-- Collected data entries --
================

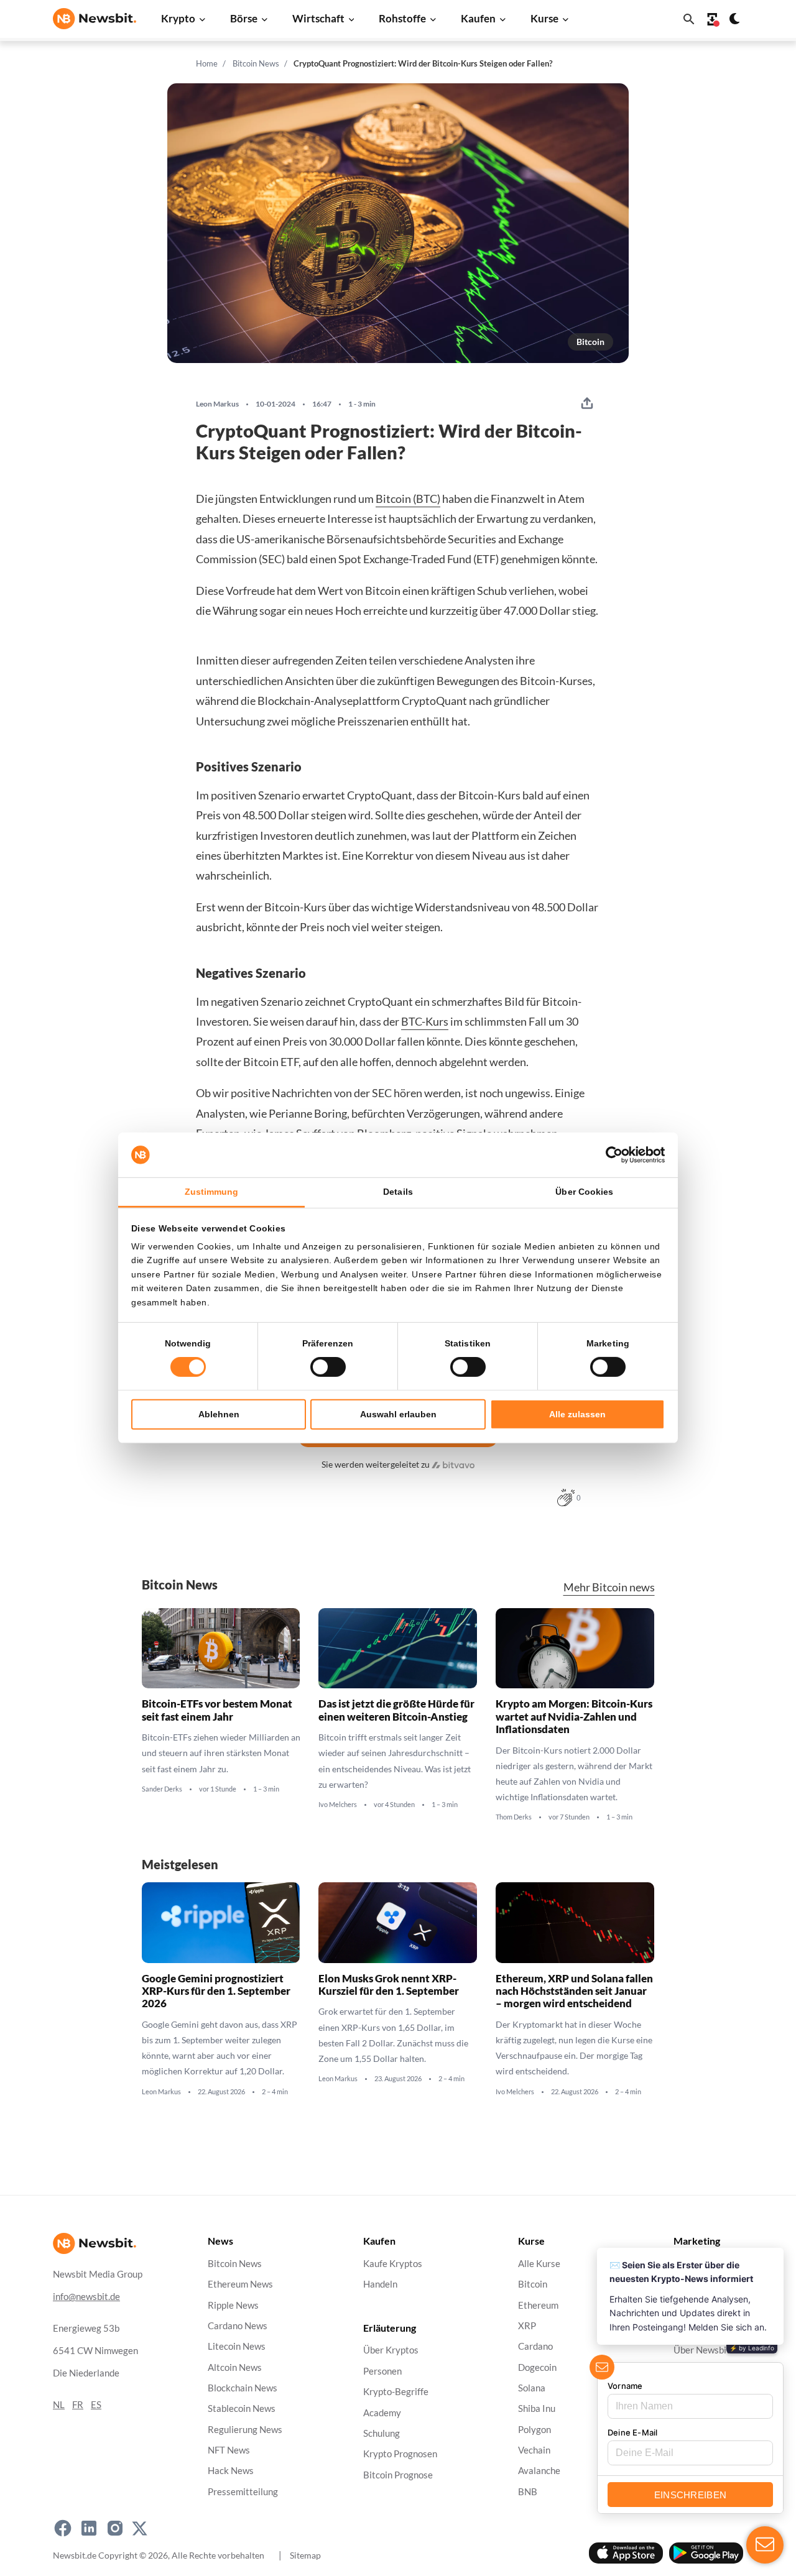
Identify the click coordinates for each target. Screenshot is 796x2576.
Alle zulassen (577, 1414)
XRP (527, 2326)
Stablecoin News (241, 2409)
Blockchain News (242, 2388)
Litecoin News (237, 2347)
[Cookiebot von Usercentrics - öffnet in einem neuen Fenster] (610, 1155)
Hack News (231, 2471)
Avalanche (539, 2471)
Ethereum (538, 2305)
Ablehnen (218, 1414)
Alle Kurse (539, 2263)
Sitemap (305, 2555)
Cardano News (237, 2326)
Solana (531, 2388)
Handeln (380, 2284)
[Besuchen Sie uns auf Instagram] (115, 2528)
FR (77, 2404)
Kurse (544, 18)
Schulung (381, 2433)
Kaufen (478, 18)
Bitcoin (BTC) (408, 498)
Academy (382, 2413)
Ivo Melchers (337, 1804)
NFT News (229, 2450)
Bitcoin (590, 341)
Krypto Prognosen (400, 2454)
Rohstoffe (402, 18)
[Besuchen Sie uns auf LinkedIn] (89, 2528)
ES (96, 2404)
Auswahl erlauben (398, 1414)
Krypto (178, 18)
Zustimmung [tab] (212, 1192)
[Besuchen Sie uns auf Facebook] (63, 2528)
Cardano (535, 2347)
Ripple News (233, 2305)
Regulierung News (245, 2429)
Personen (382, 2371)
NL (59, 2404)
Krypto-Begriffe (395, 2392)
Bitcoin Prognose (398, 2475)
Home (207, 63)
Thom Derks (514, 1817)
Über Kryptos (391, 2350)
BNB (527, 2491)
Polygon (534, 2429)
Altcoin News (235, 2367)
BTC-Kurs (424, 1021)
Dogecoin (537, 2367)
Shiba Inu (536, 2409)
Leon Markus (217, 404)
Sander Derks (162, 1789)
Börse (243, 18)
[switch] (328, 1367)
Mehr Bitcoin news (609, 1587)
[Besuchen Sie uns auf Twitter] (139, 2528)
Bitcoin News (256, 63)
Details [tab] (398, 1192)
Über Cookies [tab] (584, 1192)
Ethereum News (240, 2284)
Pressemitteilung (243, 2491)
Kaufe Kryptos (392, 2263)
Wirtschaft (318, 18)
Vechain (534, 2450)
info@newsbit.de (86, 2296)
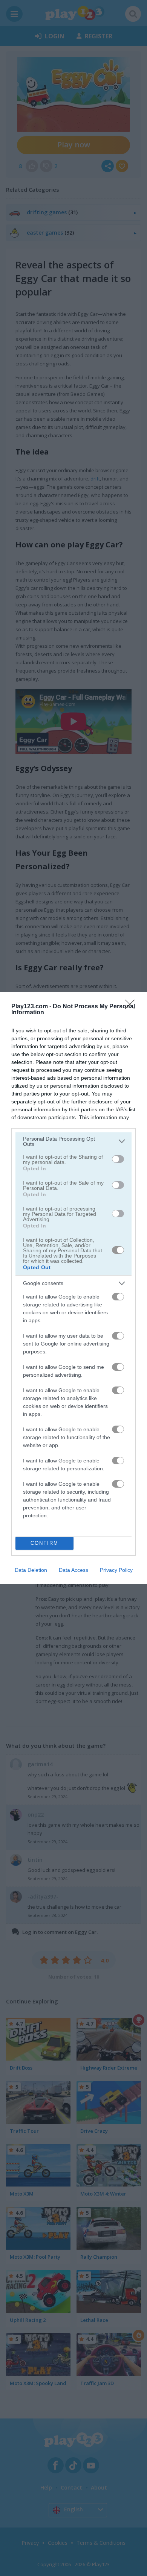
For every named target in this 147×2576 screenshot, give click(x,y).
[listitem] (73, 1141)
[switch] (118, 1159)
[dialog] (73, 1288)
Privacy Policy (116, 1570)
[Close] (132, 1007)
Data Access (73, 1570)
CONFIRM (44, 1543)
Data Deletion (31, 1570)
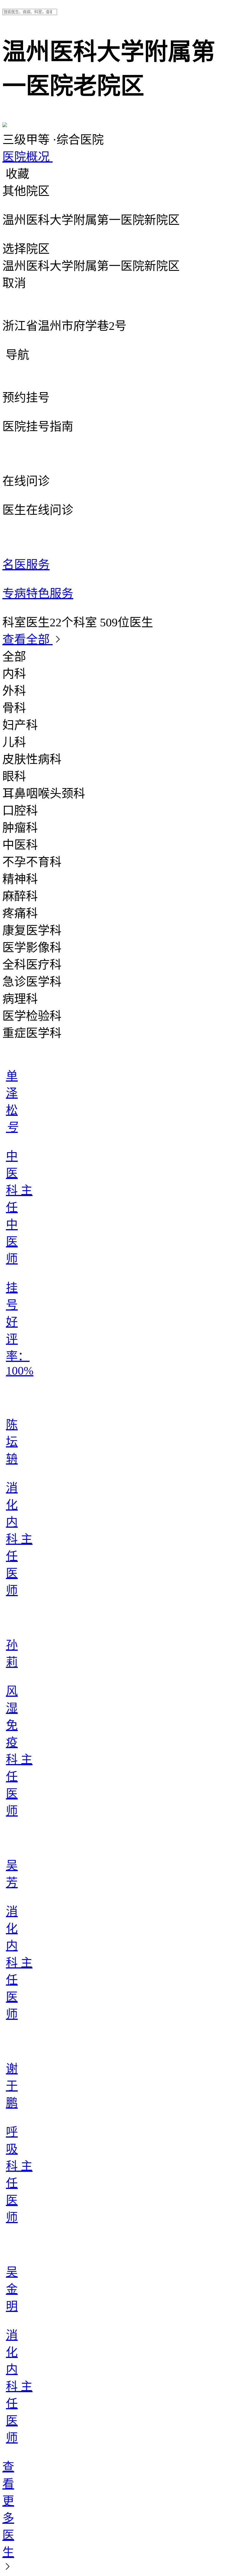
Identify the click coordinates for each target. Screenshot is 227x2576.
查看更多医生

================

-- Work instruction --
Type out all of the records exactly, leaving out any picture.

-- Finished exercise --
Identify the click coordinates for each target. Screenshot is 796x2576.
Alle zulassen (577, 1414)
XRP (527, 2326)
Stablecoin News (241, 2409)
Blockchain News (242, 2388)
Litecoin News (237, 2347)
[Cookiebot von Usercentrics - öffnet in einem neuen Fenster] (610, 1155)
Hack News (231, 2471)
Avalanche (539, 2471)
Ethereum (538, 2305)
Ablehnen (218, 1414)
Alle Kurse (539, 2263)
Sitemap (305, 2555)
Cardano News (237, 2326)
Solana (531, 2388)
Handeln (380, 2284)
[Besuchen Sie uns auf Instagram] (115, 2528)
FR (77, 2404)
Kurse (544, 18)
Schulung (381, 2433)
Kaufen (478, 18)
Bitcoin (BTC) (408, 498)
Academy (382, 2413)
Ivo Melchers (337, 1804)
NFT News (229, 2450)
Bitcoin (590, 341)
Krypto Prognosen (400, 2454)
Rohstoffe (402, 18)
[Besuchen Sie uns auf LinkedIn] (89, 2528)
ES (96, 2404)
Auswahl erlauben (398, 1414)
Krypto (178, 18)
Zustimmung [tab] (212, 1192)
[Besuchen Sie uns auf Facebook] (63, 2528)
Cardano (535, 2347)
Ripple News (233, 2305)
Regulierung News (245, 2429)
Personen (382, 2371)
NL (59, 2404)
Krypto-Begriffe (395, 2392)
Bitcoin Prognose (398, 2475)
Home (207, 63)
Thom Derks (514, 1817)
Über Kryptos (391, 2350)
BNB (527, 2491)
Polygon (534, 2429)
Altcoin News (235, 2367)
BTC-Kurs (424, 1021)
Dogecoin (537, 2367)
Shiba Inu (536, 2409)
Leon Markus (217, 404)
Sander Derks (162, 1789)
Börse (243, 18)
[switch] (328, 1367)
Mehr Bitcoin news (609, 1587)
[Besuchen Sie uns auf Twitter] (139, 2528)
Bitcoin News (256, 63)
Details [tab] (398, 1192)
Über Cookies [tab] (584, 1192)
Ethereum News (240, 2284)
Pressemitteilung (243, 2491)
Kaufe Kryptos (392, 2263)
Wirtschaft (318, 18)
Vechain (534, 2450)
info@newsbit.de (86, 2296)
For every named target in this 147×2576 screenshot, give click(x,y).
[listitem] (73, 1141)
[switch] (118, 1159)
[dialog] (73, 1288)
Privacy Policy (116, 1570)
[Close] (132, 1007)
Data Access (73, 1570)
CONFIRM (44, 1543)
Data Deletion (31, 1570)
Identify the click coordinates for each target. Screenshot is 227x2576.
查看更多医生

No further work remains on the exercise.